■ Selected text ■
We’re opening a clinical trial at Johns Hopkins combining local chemotherapy with Gliadel with the checkpoint inhibitors. That’s just going through the regulatory process now of getting approval for the trial but we have funding for the trial and approval from the hospital for the trial so I think that will open relatively soon. Then it takes about two years to do a trial like that and to analyse the data and we’ll know. And if it is correct it’s going to make us rethink how we’re giving chemotherapy in combination with immunotherapy. If it doesn’t work then we go back to the drawing board and that’s OK too because the only way we’re going to make progress is by trying new ideas.
Presumably that trial will be in adults. How will the results translate into the paediatric population?
We should be open-minded about whether it should be expanded, even initially, to children as well. Maybe that will be one of the outcomes of this workshop, that we have that discussion.
What are some of the challenges of taking data obtained in adults and relating that to children?
The basic biology of the tumours is the same, I do think that the context of the developing brain needs to be considered and the vulnerability of a child’s brain. On the other hand, when you’re dealing with fatal diseases the first objective is to destroy the tumour. If we can’t do that effectively then nothing else really matters anyway because the child unfortunately will succumb to that tumour. So if we have methods of more effectively treating the tumour we would be optimistic that that would lead to a better outcome. The other thing is these approaches, such as the immunotherapy and the more localised chemotherapy, make sense that they should be beneficial to children. There’s nothing in them that should be more toxic or more worrisome for children but that needs to be tested.
What is your take-home message?
The take-home message is that we’ve made progress and it’s real progress. We’ve seen a significant improvement in the median survival for the most untreatable malignant brain tumours and we’ve done it by an approach that goes from the laboratory to carefully designed clinical trials. We’re at such a different point in time now that we have a huge pipeline of great ideas that have been demonstrated in the laboratory to be very hopeful and now we have to select the best of those and continue to bring them into clinical trials. I can tell you that at Hopkins we have over fifteen brain tumour open clinical trials going on right now whereas we used to have one or two. Internationally there are many, many very exciting, very interesting and very new clinical trials being done in adults and children that if they’re successful will be very hopeful. But the only way we’ll find that success is if we push forward and enter patients into clinical trials and ask important questions. But we have reason to be optimistic based on the track record to date.

■ Material provided ■
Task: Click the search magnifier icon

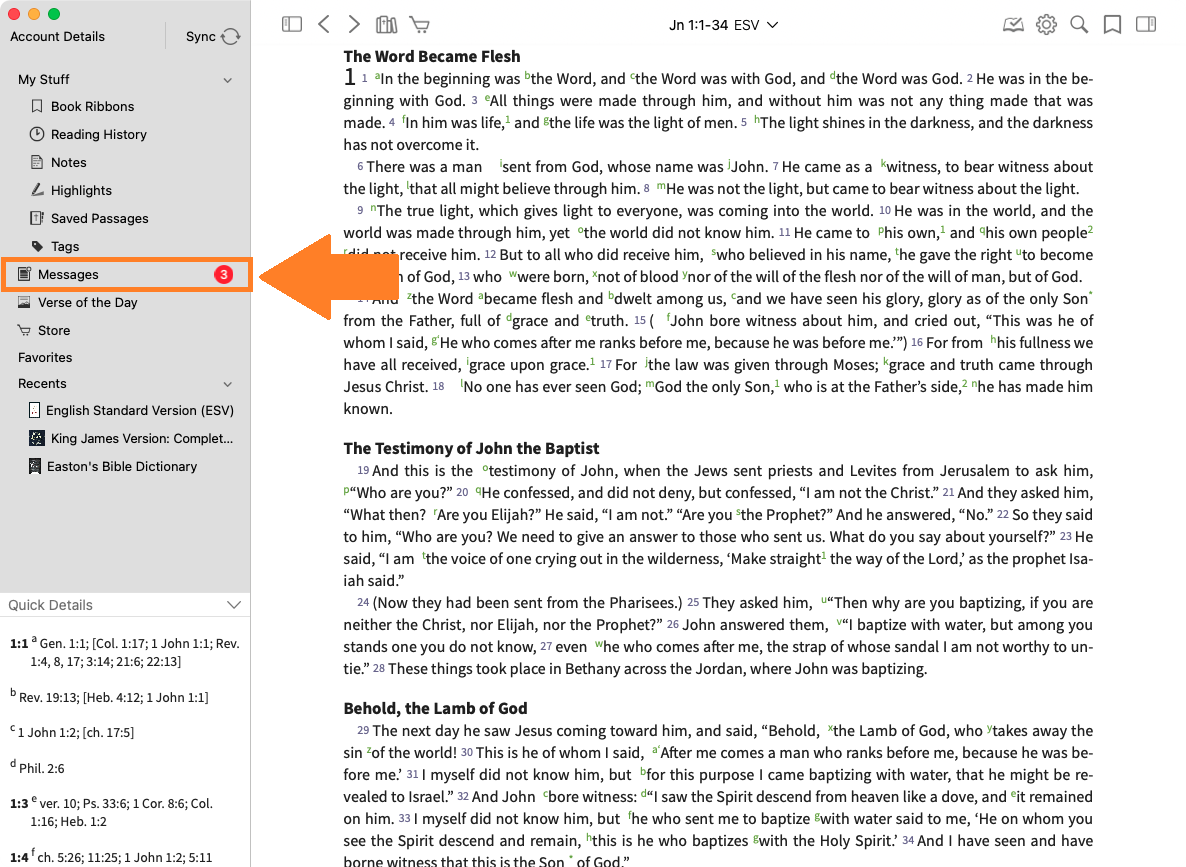Action: coord(1079,25)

■ Complete the following ■
[a] From the brain tumor interview, extract the passage from "The basic biology" to "your take-home message?".
[b] According to the brain tumor interview, is each statement true? Answer yes or no, and quote the words that decide it. (i) Hopkins now has more than fifteen open brain tumor clinical trials. (ii) A trial like the planned Gliadel and checkpoint inhibitor trial takes about five years. (iii) The speaker says the immunotherapy and localized chemotherapy approaches should be more toxic for children.

■ Outputs for the tasks ■
[a]
The basic biology of the tumours is the same, I do think that the context of the developing brain needs to be considered and the vulnerability of a child’s brain. On the other hand, when you’re dealing with fatal diseases the first objective is to destroy the tumour. If we can’t do that effectively then nothing else really matters anyway because the child unfortunately will succumb to that tumour. So if we have methods of more effectively treating the tumour we would be optimistic that that would lead to a better outcome. The other thing is these approaches, such as the immunotherapy and the more localised chemotherapy, make sense that they should be beneficial to children. There’s nothing in them that should be more toxic or more worrisome for children but that needs to be tested.
What is your take-home message?

[b]
(i) Yes: "at Hopkins we have over fifteen brain tumour open clinical trials going on right now"
(ii) No: "it takes about two years to do a trial like that"
(iii) No: "There’s nothing in them that should be more toxic or more worrisome for children"